The global configuration data needed for manage-projects to know how to connect to things or how to operate is in system-config: modules/openstack_project/templates/review.projects.ini.erb.

1. Config values:

   [projects]
   homepage=http://example.org
   gerrit-host=review.example.org
   gerrit-user=example-project-creator
   gerrit-key=/home/gerrit2/.ssh/example_project_id_rsa
   github-config=/etc/github/github-projects.secure.config
   has-wiki=False
   has-issues=False
   has-pull-requests=False
   has-downloads=False
   

OpenStack Gerrit projects are configured in the project-config: gerrit/projects.yaml. file. When this file is updated, manage-projects is run automatically.

1. Project definition:

   - project: example/gerrit
     description: Fork of Gerrit used by Example
     remote: https://gerrit.googlesource.com/gerrit
   - project: example/project1
     description: Best project ever.
     has-wiki: True
     acl-config: /path/to/acl/file
   

The above config gives puppet and its related scripts enough information to create new projects, but not enough to add access controls to each project. To add access control you need to have an acl-config option for the project in projects.yaml.

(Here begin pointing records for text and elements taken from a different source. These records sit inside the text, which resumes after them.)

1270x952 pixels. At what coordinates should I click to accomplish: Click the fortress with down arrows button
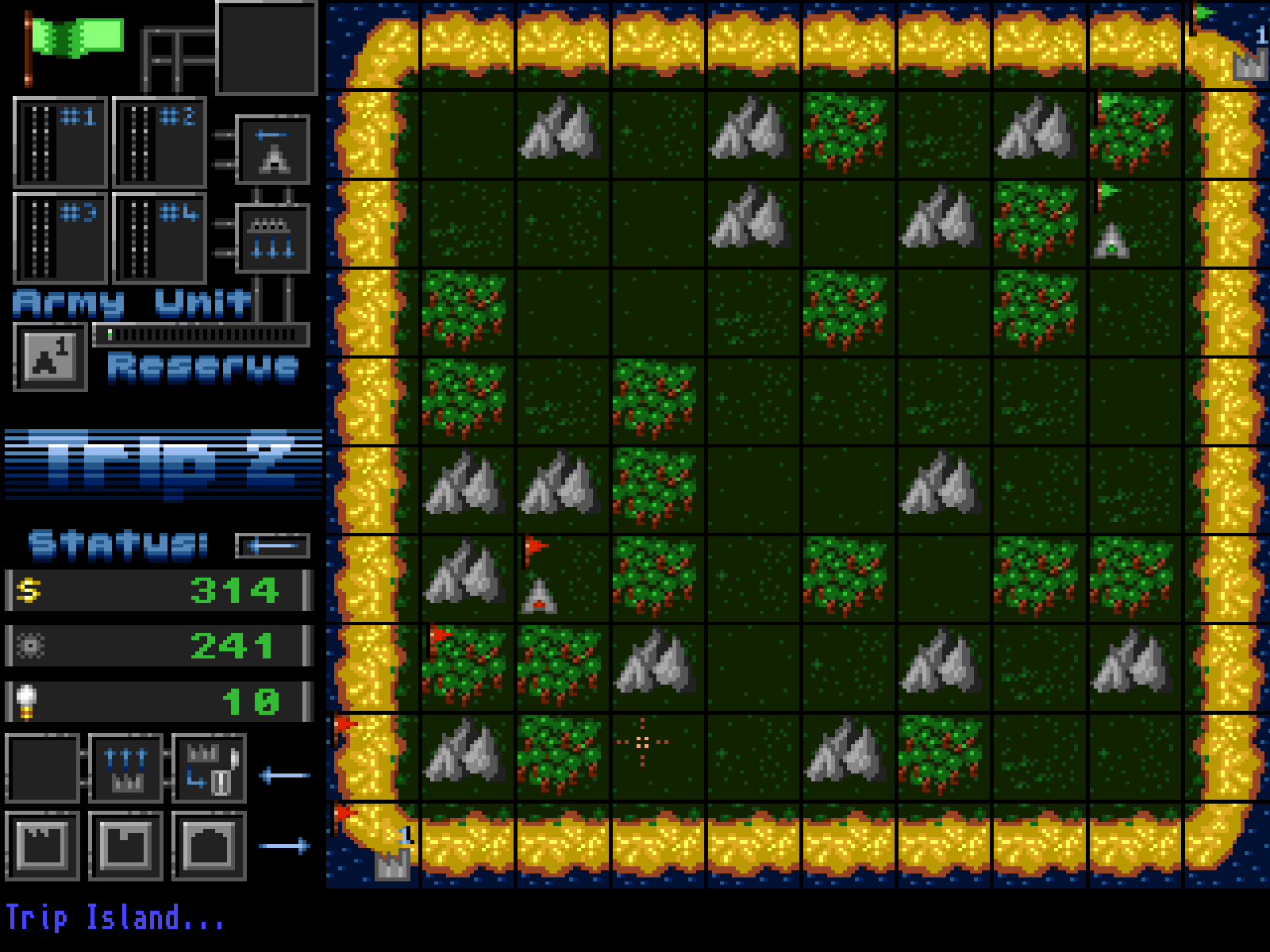[272, 239]
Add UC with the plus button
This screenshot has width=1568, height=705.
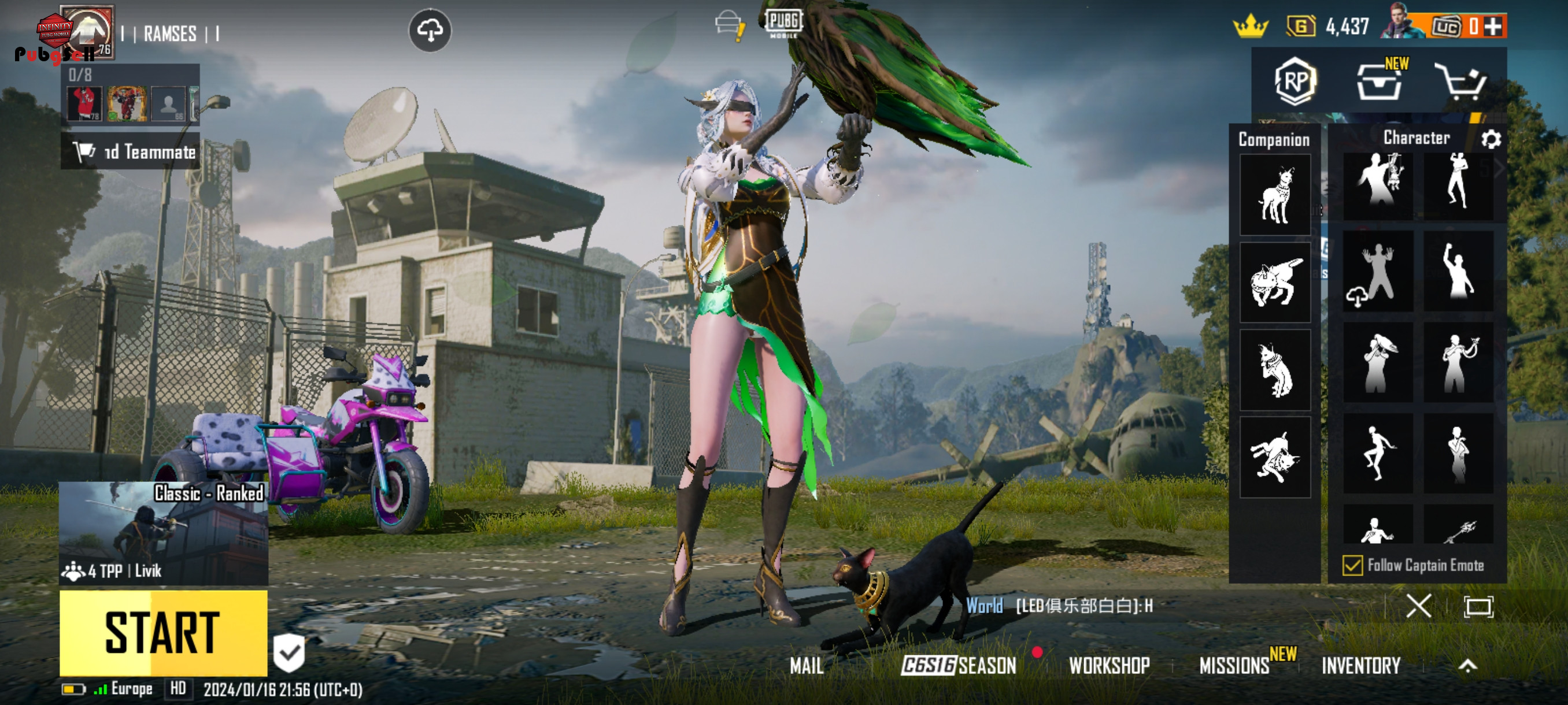(x=1493, y=26)
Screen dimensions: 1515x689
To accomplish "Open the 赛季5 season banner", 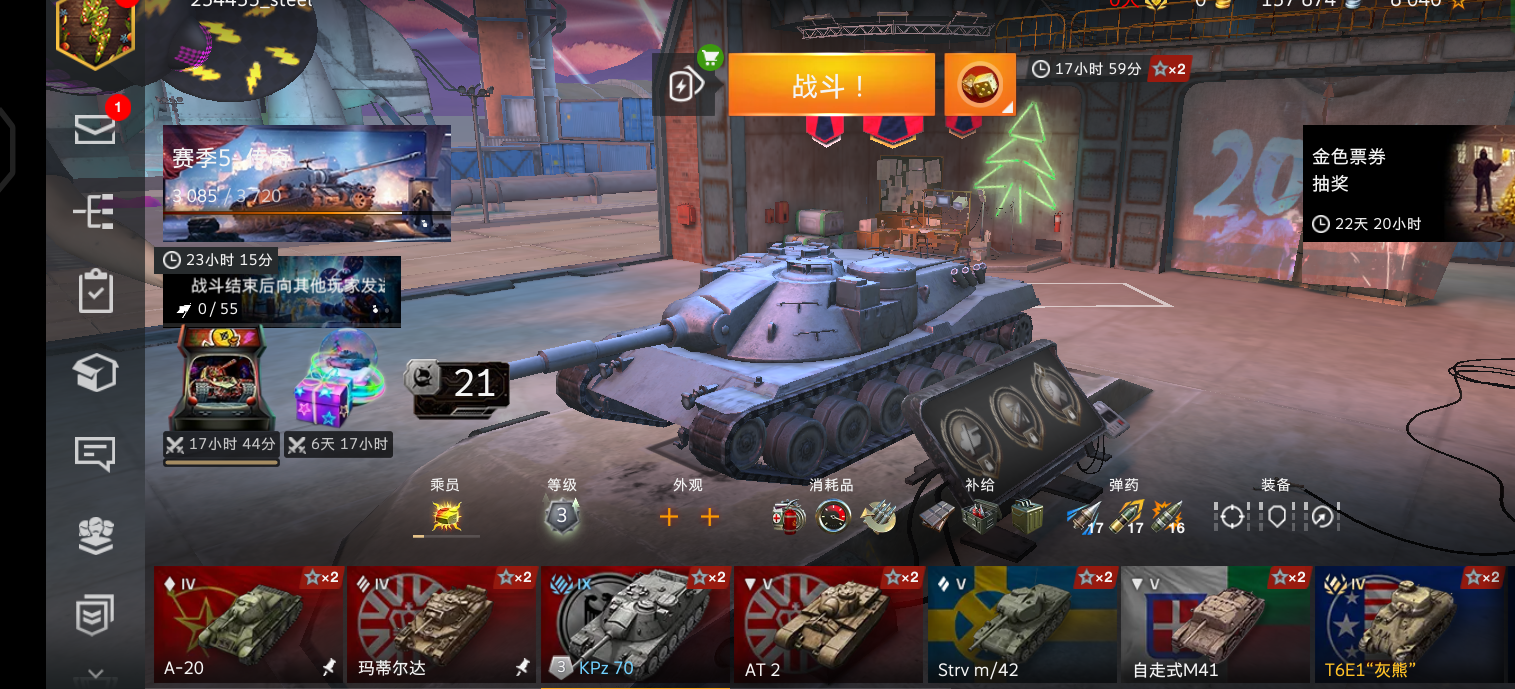I will click(x=306, y=183).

That option should have a value that is a path to the project.config for that project.

That is the high level view of how we can configure projects using the puppet repository. To create an actual change that does all of this for a single project you will want to do the following:

1. Add a gerrit/acls/organization/project-name.config file to the project-config repo. The contents will probably end up looking like the block below (note that the sections are in alphabetical order):

   [access "refs/heads/*"]
   label-Code-Review = -2..+2 group project-name-core
   label-Workflow = -1..+1 group project-name-core
   
   [receive]
   requireChangeId = true
   requireContributorAgreement = true
   
   [submit]
   mergeContent = true
   

2. Add a project entry for the project in gerrit/projects.yaml in the project-config repo.:

   - project: organization/project-name
     acl-config: /home/gerrit2/acls/organization/project-name.config
   

3. If there is an existing repo that is being replaced by this new project you can set the upstream value for the project. When an upstream is set, that upstream will be cloned and pushed into Gerrit instead of an empty repository. e.g.:

   - project: organization/project-name
     acl-config: /home/gerrit2/acls/organization/project-name.config
     upstream: git://github.com/awesumsauce/project-name.git
   

That is all you need to do. Push the change to gerrit and if necessary modify group membership for the groups you configured in the project.config through Launchpad.

Commit Hooks

Launchpad Bug Integration

The update-bug Jeepyb command is installed as a Gerrit commit hook so that it runs each time a patchset is created. It updates Launchpad bugs based on information that it finds in the commit message. It also contains a manual mapping of Gerrit to Launchpad project names for projects that use a different Launchpad project for their bugs.

Launchpad Blueprint Integration

The update-blueprint Jeepyb command is installed as a Gerrit commit hook so that it runs each time a patchset is created. It updates Launchpad blueprints based on information that it finds in the commit message.

Trivial Rebase Hook

The trivial-rebase commit hook runs when new patchsets are uploaded and detects whether the new patchset is merely a rebase onto a new parent, or is a substantial change. If it is a rebase, it restores previous review votes and leaves a comment in Gerrit. It uses Gerrit’s own SSH host key as the private key for access in order to gain the “superuser” permissions needed to impersonate other users in reviews.